* [WORK INSTRUCTION]:
An exact transcription of all the data is the expected reply.

* [ENTRIES SUPPLIED]:
************
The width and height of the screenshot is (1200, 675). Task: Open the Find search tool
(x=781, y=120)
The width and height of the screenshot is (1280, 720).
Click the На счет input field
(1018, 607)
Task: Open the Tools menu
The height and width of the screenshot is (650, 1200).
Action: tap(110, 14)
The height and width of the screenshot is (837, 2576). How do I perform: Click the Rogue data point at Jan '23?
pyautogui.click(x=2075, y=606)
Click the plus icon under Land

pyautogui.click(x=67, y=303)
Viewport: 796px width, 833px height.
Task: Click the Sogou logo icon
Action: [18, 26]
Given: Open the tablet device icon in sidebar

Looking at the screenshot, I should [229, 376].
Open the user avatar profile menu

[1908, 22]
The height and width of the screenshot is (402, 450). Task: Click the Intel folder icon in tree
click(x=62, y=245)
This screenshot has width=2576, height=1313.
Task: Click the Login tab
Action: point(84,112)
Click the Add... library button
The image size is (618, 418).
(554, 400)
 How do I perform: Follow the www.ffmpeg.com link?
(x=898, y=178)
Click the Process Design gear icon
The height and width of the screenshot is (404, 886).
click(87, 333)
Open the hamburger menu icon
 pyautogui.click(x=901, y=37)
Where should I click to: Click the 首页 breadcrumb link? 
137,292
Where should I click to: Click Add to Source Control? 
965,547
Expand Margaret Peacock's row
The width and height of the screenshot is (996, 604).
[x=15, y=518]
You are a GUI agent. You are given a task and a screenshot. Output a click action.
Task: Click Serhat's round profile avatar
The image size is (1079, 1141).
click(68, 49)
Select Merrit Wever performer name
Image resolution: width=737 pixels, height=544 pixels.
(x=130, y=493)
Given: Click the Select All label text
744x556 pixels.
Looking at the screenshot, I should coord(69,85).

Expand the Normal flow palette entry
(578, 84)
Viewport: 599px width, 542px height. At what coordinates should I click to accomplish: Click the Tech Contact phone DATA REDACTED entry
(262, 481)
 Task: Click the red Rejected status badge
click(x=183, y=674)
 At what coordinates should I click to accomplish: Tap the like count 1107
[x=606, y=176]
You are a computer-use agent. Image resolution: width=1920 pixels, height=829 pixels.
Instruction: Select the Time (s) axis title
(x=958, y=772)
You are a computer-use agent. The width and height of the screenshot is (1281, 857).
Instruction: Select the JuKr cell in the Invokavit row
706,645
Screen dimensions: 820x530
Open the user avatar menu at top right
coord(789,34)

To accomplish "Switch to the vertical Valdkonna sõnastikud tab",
************
* [RESPONSE AREA]:
The width and height of the screenshot is (1200, 675). Task: Open the Find search tool
(x=781, y=120)
The width and height of the screenshot is (1280, 720).
Click the На счет input field
(1018, 607)
Task: Open the Tools menu
The height and width of the screenshot is (650, 1200).
Action: tap(110, 14)
The height and width of the screenshot is (837, 2576). How do I perform: Click the Rogue data point at Jan '23?
pyautogui.click(x=2075, y=606)
Click the plus icon under Land

pyautogui.click(x=67, y=303)
Viewport: 796px width, 833px height.
Task: Click the Sogou logo icon
Action: [18, 26]
Given: Open the tablet device icon in sidebar

Looking at the screenshot, I should [229, 376].
Open the user avatar profile menu

[1908, 22]
The height and width of the screenshot is (402, 450). Task: Click the Intel folder icon in tree
click(x=62, y=245)
This screenshot has width=2576, height=1313.
Task: Click the Login tab
Action: point(84,112)
Click the Add... library button
The image size is (618, 418).
(554, 400)
 How do I perform: Follow the www.ffmpeg.com link?
(x=898, y=178)
Click the Process Design gear icon
The height and width of the screenshot is (404, 886).
click(87, 333)
Open the hamburger menu icon
 pyautogui.click(x=901, y=37)
Where should I click to: Click the 首页 breadcrumb link? 
137,292
Where should I click to: Click Add to Source Control? 
965,547
Expand Margaret Peacock's row
The width and height of the screenshot is (996, 604).
[x=15, y=518]
You are a GUI agent. You are given a task and a screenshot. Output a click action.
Task: Click Serhat's round profile avatar
The image size is (1079, 1141).
click(68, 49)
Select Merrit Wever performer name
Image resolution: width=737 pixels, height=544 pixels.
(x=130, y=493)
Given: Click the Select All label text
744x556 pixels.
Looking at the screenshot, I should coord(69,85).

Expand the Normal flow palette entry
(578, 84)
Viewport: 599px width, 542px height. At what coordinates should I click to accomplish: Click the Tech Contact phone DATA REDACTED entry
(262, 481)
 Task: Click the red Rejected status badge
click(x=183, y=674)
 At what coordinates should I click to accomplish: Tap the like count 1107
[x=606, y=176]
You are a computer-use agent. Image resolution: width=1920 pixels, height=829 pixels.
Instruction: Select the Time (s) axis title
(x=958, y=772)
You are a computer-use agent. The width and height of the screenshot is (1281, 857).
Instruction: Select the JuKr cell in the Invokavit row
706,645
Screen dimensions: 820x530
Open the user avatar menu at top right
coord(789,34)

To accomplish "Switch to the vertical Valdkonna sõnastikud tab",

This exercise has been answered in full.